Asia Minute: 115 New Species in the Mekong Region

Dec 20, 2017

Mekong River in Laos
Credit Wikimedia Commons

News about wildlife frequently involves endangered species. In Hawai‘i, there’s also a lot of attention to invasive species. It’s a lot less common to talk about NEW species—but that’s the focus of news from Asia this week. HPR’s Bill Dorman has more in today’s Asia Minute.

The Mekong River region of Southeast Asia is home to some of the most diverse animal and plant populations on earth. The World Wildlife Foundation has been tallying up the research of scientists working in Cambodia, Laos, Myanmar, Thailand and Vietnam.

The Foundation says the Mekong continues to be the source of new species of plants and animals—115 species in the latest count. It’s a continuing project, a spokesman for the group says the pattern has been the discovery of two new species a week and 2,500 over the past 20 years.

The most recent tally sounds like a conservationist’s version of the Twelve Days of Christmas.

New species include 88 kinds of plants, eleven amphibians, eleven reptiles, three mammals and two fish.
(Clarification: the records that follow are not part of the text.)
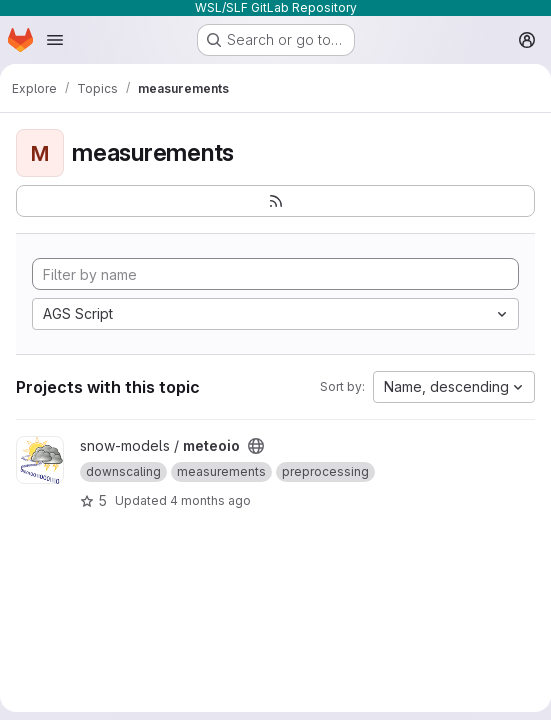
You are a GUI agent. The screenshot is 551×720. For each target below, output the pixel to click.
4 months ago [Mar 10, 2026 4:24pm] (210, 500)
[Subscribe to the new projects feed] (275, 201)
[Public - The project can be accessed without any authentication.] (256, 446)
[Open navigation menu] (55, 40)
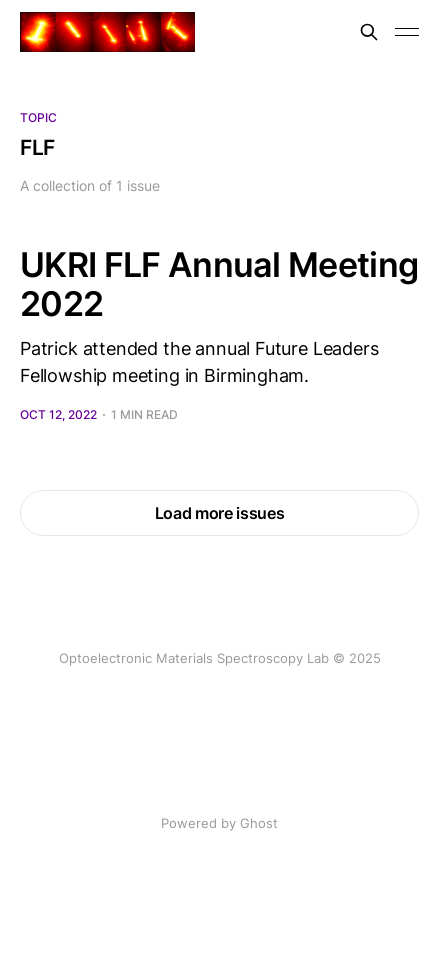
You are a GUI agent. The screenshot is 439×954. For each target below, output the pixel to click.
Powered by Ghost (219, 823)
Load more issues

Some of the newcomers include: a mountain horseshoe bat found in the forests of up country Laos and Thailand, a snail-eating turtle elsewhere in Thailand, and two new kinds of moles found in Vietnam.

That’s on top of a crocodile lizard and a new species of frog.

A spokesman for the World Wildlife Foundation says the annual count brings attention to the fragility of many species. And the need to increase enforcement of poaching laws to protect the vulnerable.